> [What you should do]: An exact copy of every record below is what's needed here.

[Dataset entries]

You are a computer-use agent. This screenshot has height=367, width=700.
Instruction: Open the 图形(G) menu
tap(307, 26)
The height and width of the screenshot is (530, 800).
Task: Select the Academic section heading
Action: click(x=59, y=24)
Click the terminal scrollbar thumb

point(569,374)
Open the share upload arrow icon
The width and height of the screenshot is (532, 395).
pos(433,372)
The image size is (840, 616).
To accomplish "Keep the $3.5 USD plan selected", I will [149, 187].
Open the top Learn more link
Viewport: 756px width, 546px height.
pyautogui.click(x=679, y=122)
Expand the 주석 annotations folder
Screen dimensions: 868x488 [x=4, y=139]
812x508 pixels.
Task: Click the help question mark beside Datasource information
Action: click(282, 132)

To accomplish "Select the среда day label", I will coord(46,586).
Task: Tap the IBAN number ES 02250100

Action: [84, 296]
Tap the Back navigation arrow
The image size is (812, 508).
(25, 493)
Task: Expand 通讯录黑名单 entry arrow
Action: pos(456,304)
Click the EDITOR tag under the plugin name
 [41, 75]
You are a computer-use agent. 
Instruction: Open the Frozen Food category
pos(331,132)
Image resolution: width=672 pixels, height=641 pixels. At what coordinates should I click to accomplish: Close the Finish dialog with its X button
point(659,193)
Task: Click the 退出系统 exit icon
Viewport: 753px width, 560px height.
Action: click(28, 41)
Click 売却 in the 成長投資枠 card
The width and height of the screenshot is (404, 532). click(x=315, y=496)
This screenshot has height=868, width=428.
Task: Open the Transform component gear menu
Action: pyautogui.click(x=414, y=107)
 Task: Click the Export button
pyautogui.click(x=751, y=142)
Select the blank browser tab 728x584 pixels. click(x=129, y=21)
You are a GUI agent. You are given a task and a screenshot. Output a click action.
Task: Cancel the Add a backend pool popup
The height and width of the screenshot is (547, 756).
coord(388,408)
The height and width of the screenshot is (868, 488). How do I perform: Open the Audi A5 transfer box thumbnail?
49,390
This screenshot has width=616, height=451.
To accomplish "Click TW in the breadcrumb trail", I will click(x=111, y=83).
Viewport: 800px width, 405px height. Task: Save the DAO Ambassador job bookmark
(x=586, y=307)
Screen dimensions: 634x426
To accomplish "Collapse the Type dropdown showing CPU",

> [Reply to the task]:
You are a computer-use agent. This screenshot has height=367, width=700.
Instruction: Open the 图形(G) menu
tap(307, 26)
The height and width of the screenshot is (530, 800).
Task: Select the Academic section heading
Action: click(x=59, y=24)
Click the terminal scrollbar thumb

point(569,374)
Open the share upload arrow icon
The width and height of the screenshot is (532, 395).
pos(433,372)
The image size is (840, 616).
To accomplish "Keep the $3.5 USD plan selected", I will [149, 187].
Open the top Learn more link
Viewport: 756px width, 546px height.
pyautogui.click(x=679, y=122)
Expand the 주석 annotations folder
Screen dimensions: 868x488 [x=4, y=139]
812x508 pixels.
Task: Click the help question mark beside Datasource information
Action: click(282, 132)

To accomplish "Select the среда day label", I will coord(46,586).
Task: Tap the IBAN number ES 02250100

Action: [84, 296]
Tap the Back navigation arrow
The image size is (812, 508).
(25, 493)
Task: Expand 通讯录黑名单 entry arrow
Action: pos(456,304)
Click the EDITOR tag under the plugin name
 [41, 75]
You are a computer-use agent. 
Instruction: Open the Frozen Food category
pos(331,132)
Image resolution: width=672 pixels, height=641 pixels. At what coordinates should I click to accomplish: Close the Finish dialog with its X button
point(659,193)
Task: Click the 退出系统 exit icon
Viewport: 753px width, 560px height.
Action: click(28, 41)
Click 売却 in the 成長投資枠 card
The width and height of the screenshot is (404, 532). click(x=315, y=496)
This screenshot has height=868, width=428.
Task: Open the Transform component gear menu
Action: pyautogui.click(x=414, y=107)
 Task: Click the Export button
pyautogui.click(x=751, y=142)
Select the blank browser tab 728x584 pixels. click(x=129, y=21)
You are a GUI agent. You are given a task and a screenshot. Output a click action.
Task: Cancel the Add a backend pool popup
The height and width of the screenshot is (547, 756).
coord(388,408)
The height and width of the screenshot is (868, 488). How do I perform: Open the Audi A5 transfer box thumbnail?
49,390
This screenshot has width=616, height=451.
To accomplish "Click TW in the breadcrumb trail", I will click(x=111, y=83).
Viewport: 800px width, 405px height. Task: Save the DAO Ambassador job bookmark
(x=586, y=307)
Screen dimensions: 634x426
To accomplish "Collapse the Type dropdown showing CPU",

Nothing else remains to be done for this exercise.